→ **What the task requires**: Reproduce word for word the part of the rows below that opens with the line containing "The image size is (1288, 947)." and runs through the end of the rows, both ends included. Omit the pictures.

═══ Information shown

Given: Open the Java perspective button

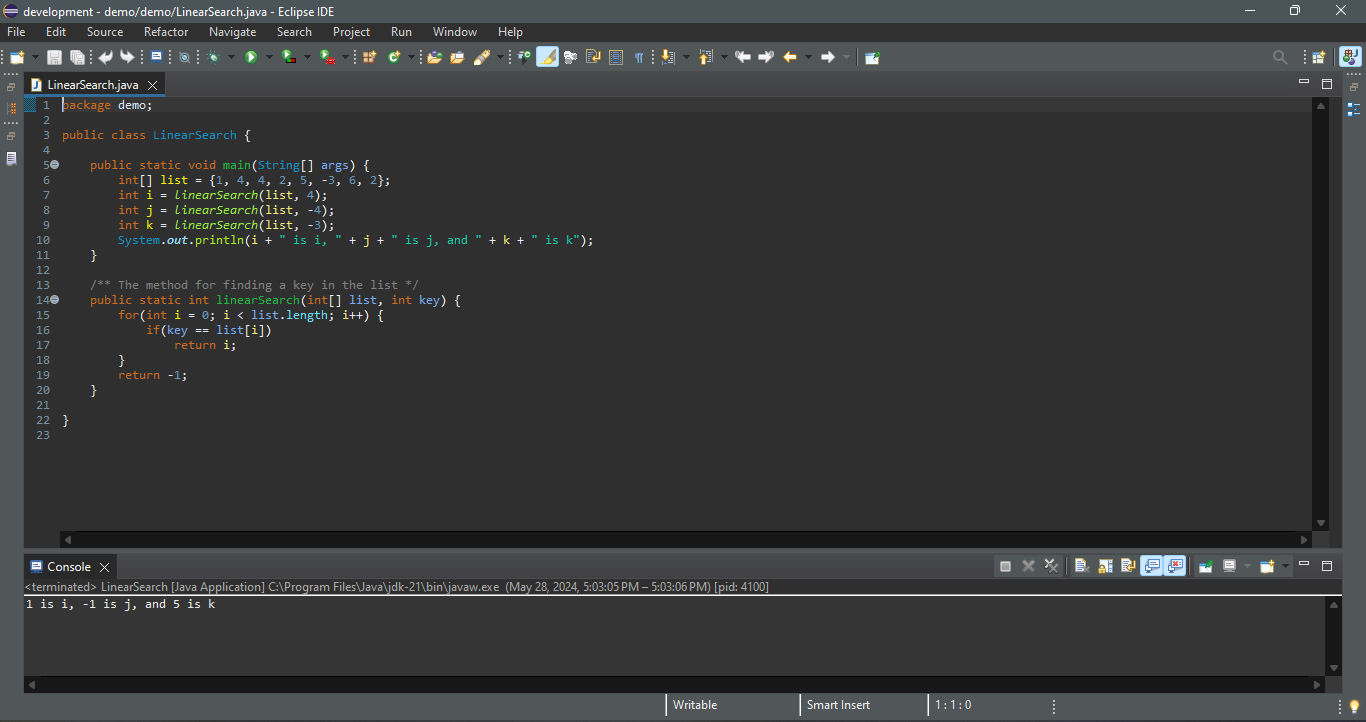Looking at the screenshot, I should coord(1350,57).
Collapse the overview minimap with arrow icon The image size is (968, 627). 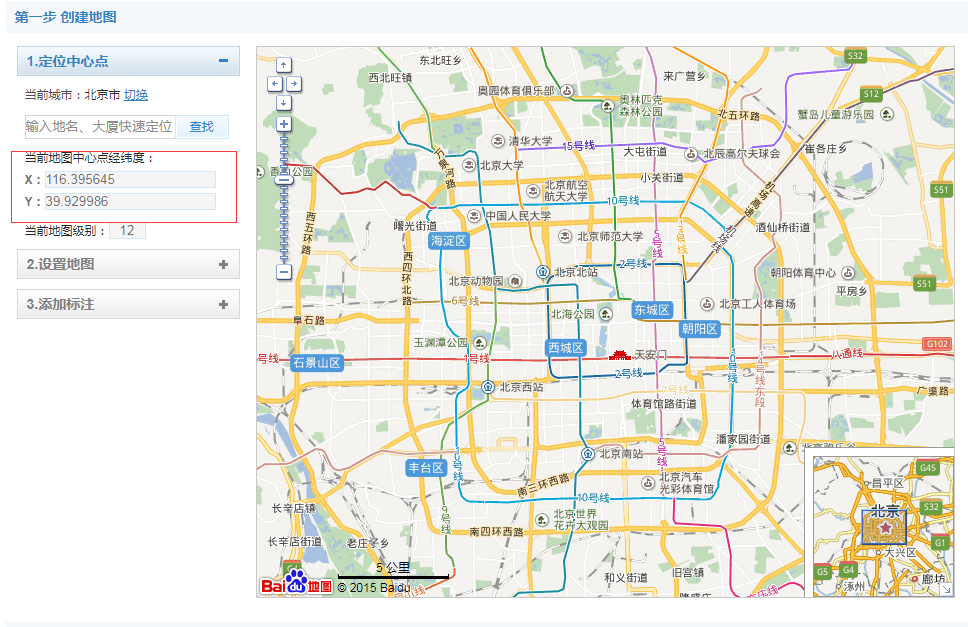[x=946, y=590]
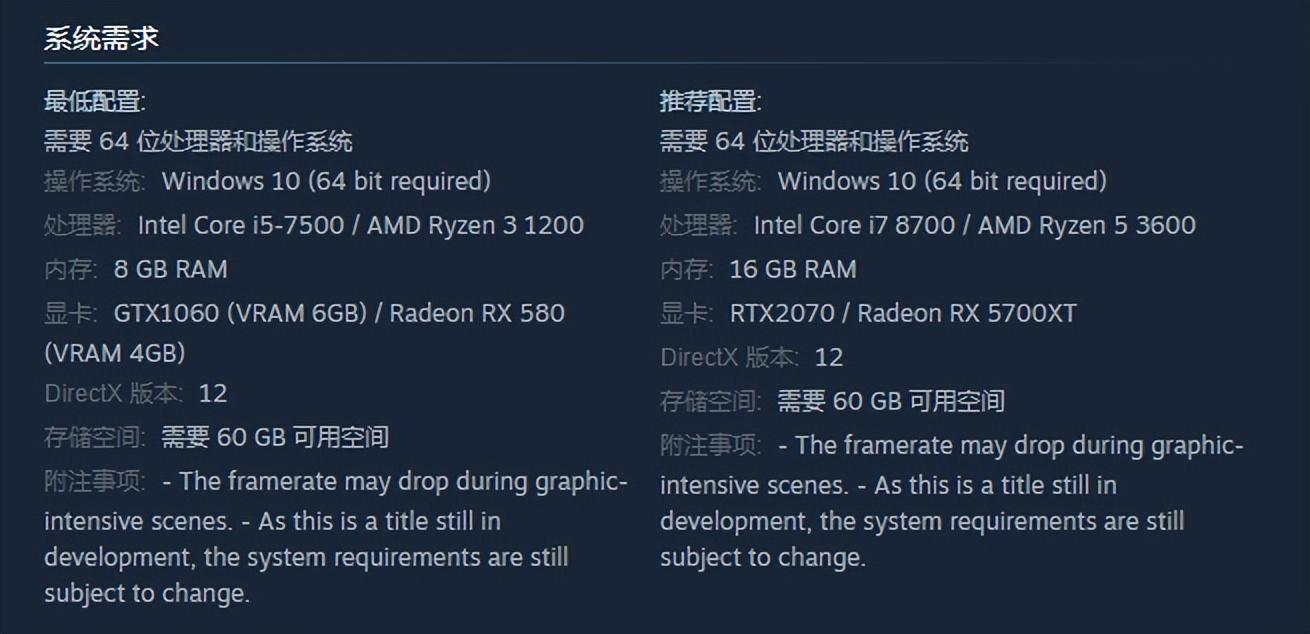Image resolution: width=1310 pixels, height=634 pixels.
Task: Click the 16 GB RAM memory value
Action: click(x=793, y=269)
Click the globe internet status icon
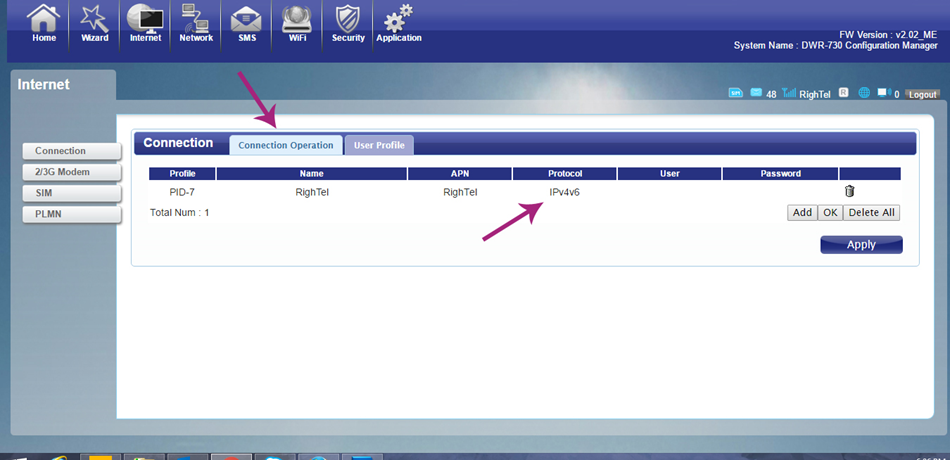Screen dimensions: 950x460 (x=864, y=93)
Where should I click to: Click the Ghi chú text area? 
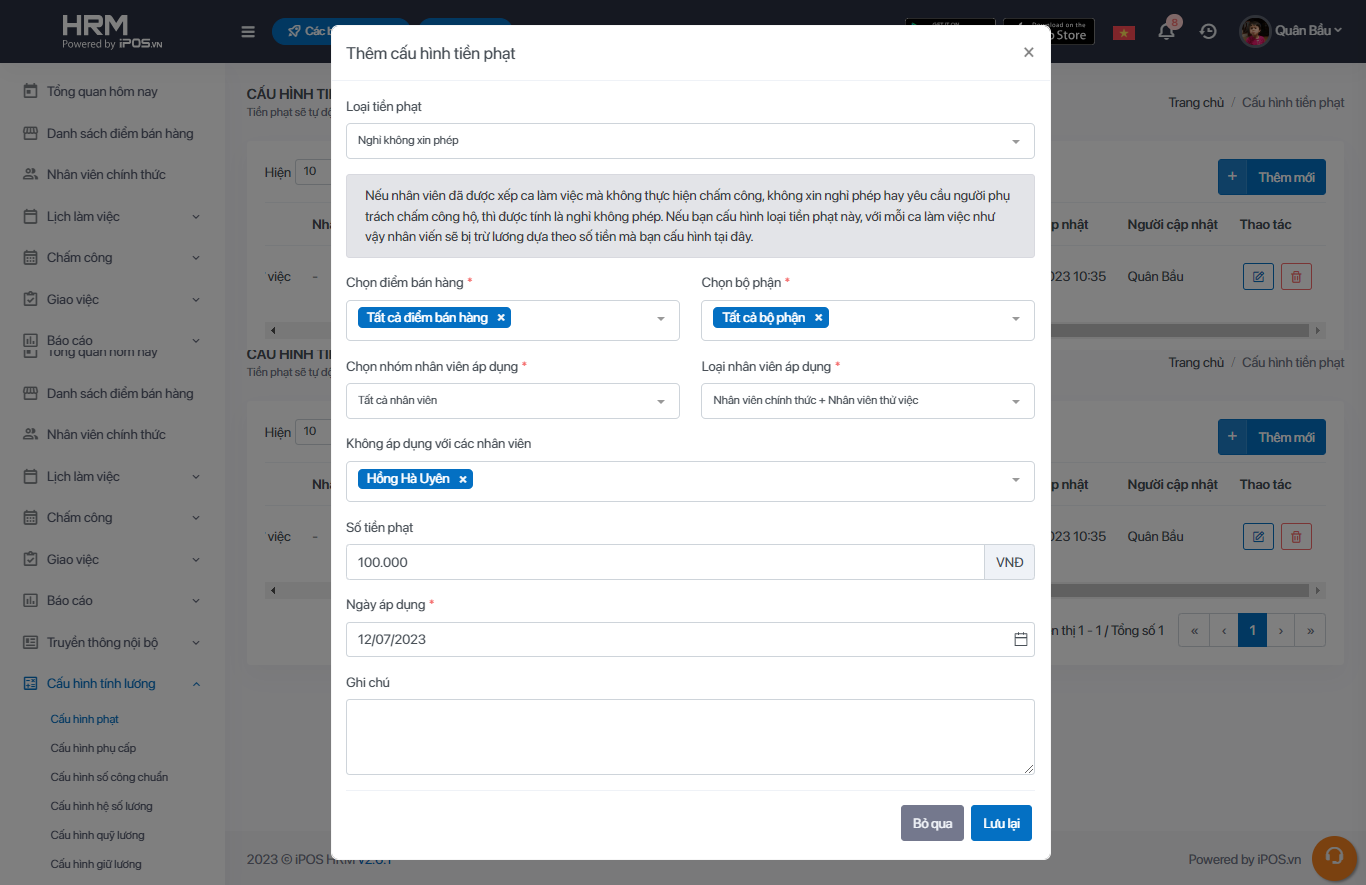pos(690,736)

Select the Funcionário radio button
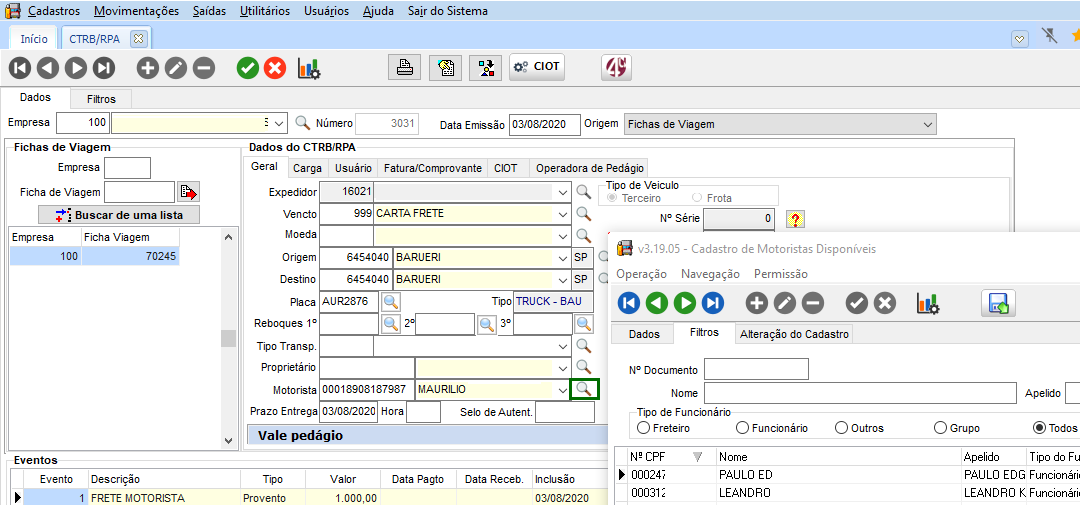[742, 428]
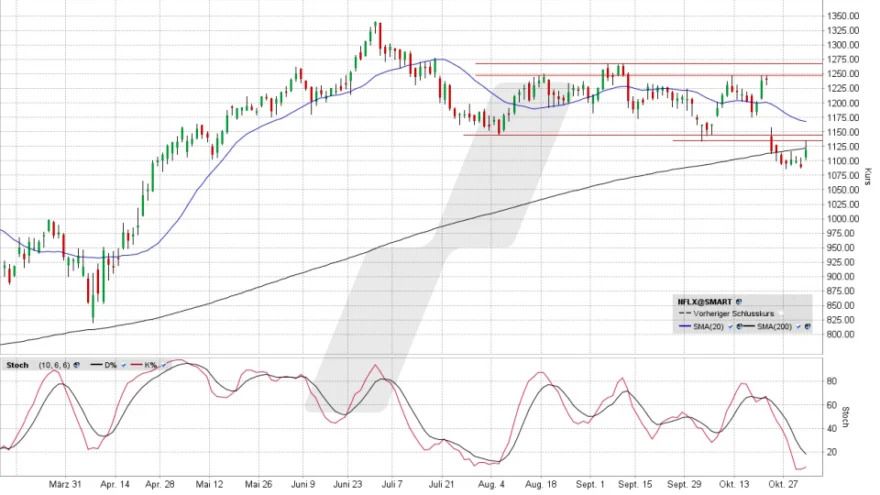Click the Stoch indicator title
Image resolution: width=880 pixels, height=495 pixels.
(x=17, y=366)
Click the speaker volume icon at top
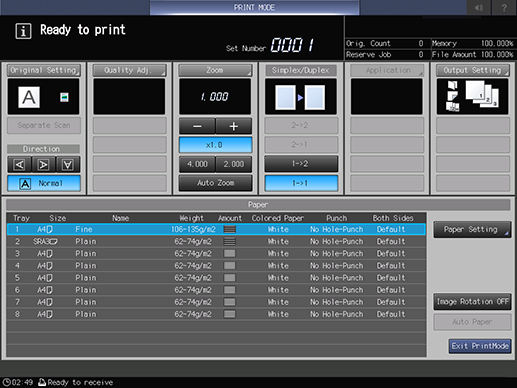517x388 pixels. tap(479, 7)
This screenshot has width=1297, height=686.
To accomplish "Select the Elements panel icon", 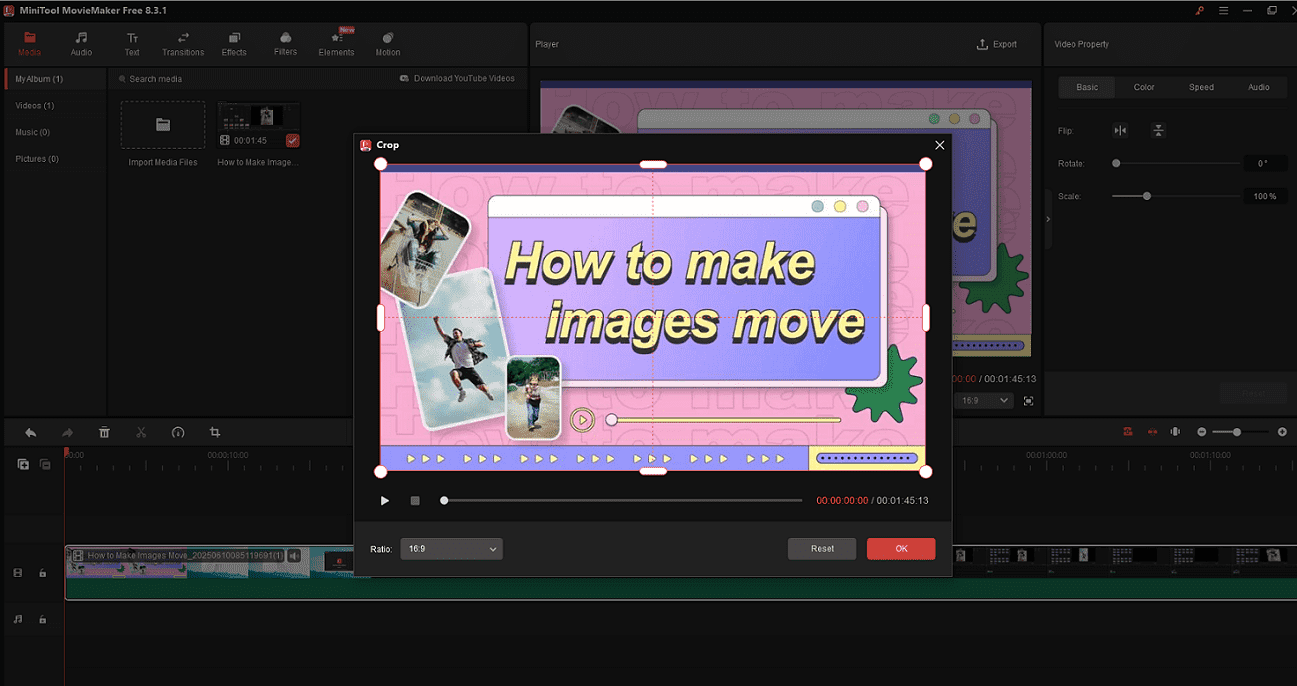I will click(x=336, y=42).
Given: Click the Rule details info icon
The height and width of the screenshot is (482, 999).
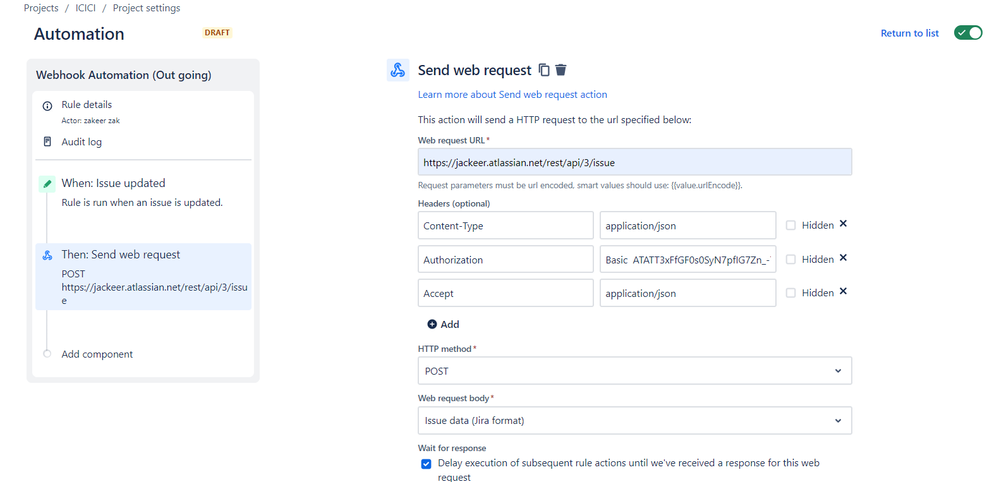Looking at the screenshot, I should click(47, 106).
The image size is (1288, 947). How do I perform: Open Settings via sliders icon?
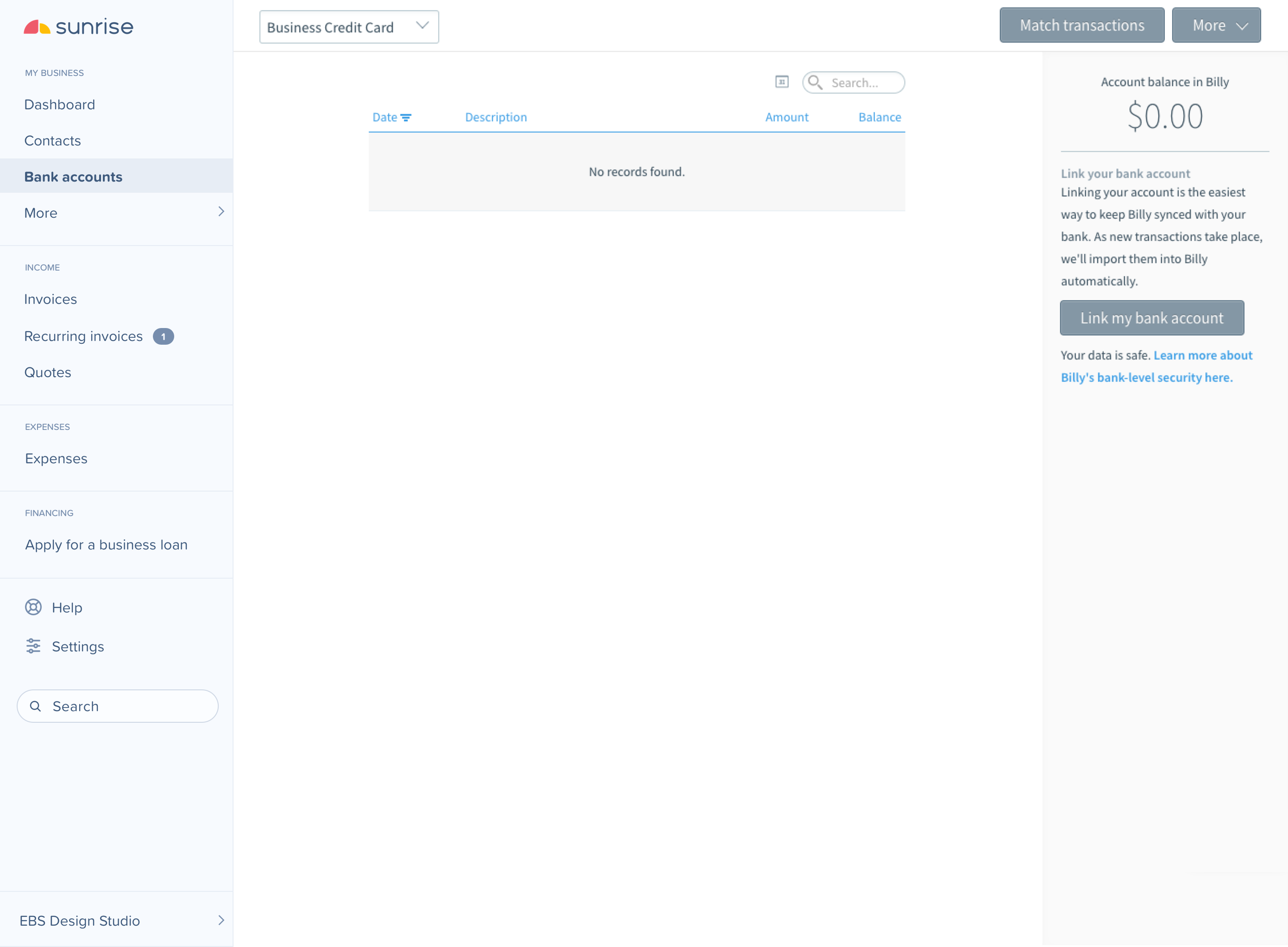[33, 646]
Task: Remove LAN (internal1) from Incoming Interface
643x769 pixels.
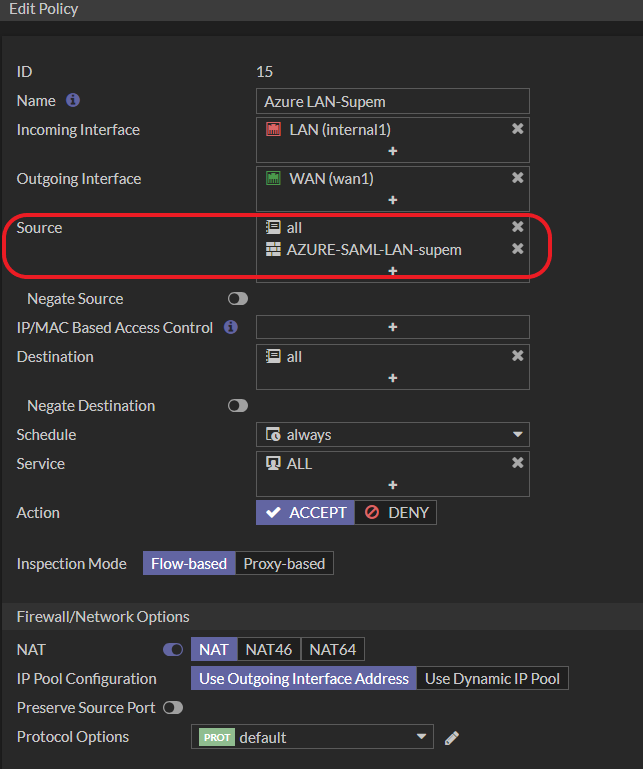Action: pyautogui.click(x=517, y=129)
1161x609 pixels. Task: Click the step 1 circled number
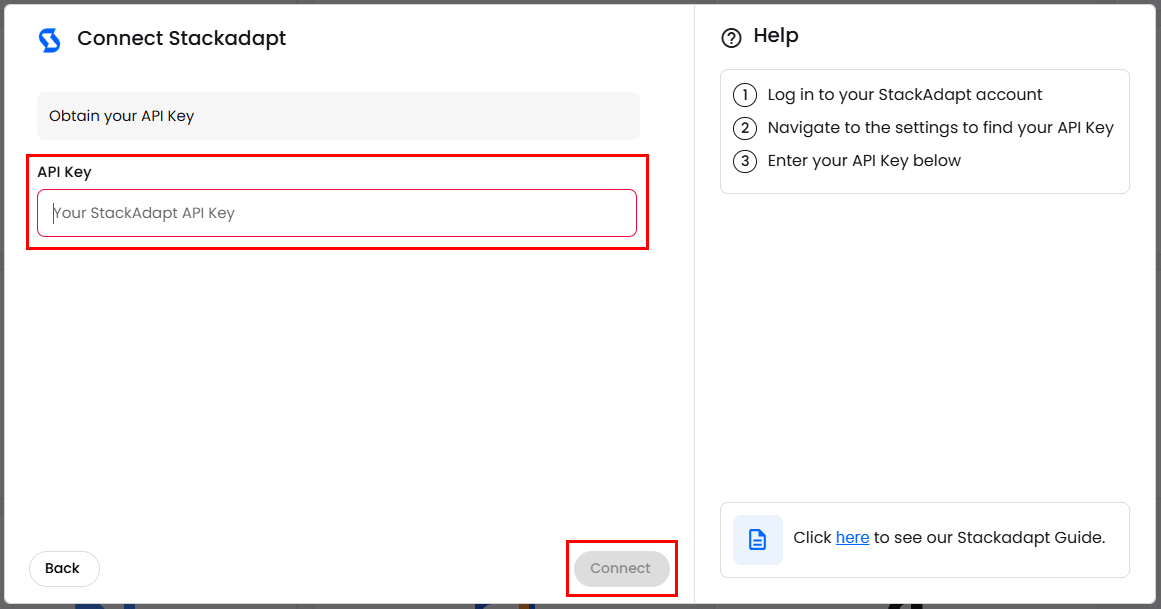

══════

→ **Written reply**:
The image size is (1288, 947). How do I perform: Open Settings via sliders icon?
[33, 646]
Task: Remove LAN (internal1) from Incoming Interface
643x769 pixels.
Action: pyautogui.click(x=517, y=129)
1161x609 pixels. Task: Click the step 1 circled number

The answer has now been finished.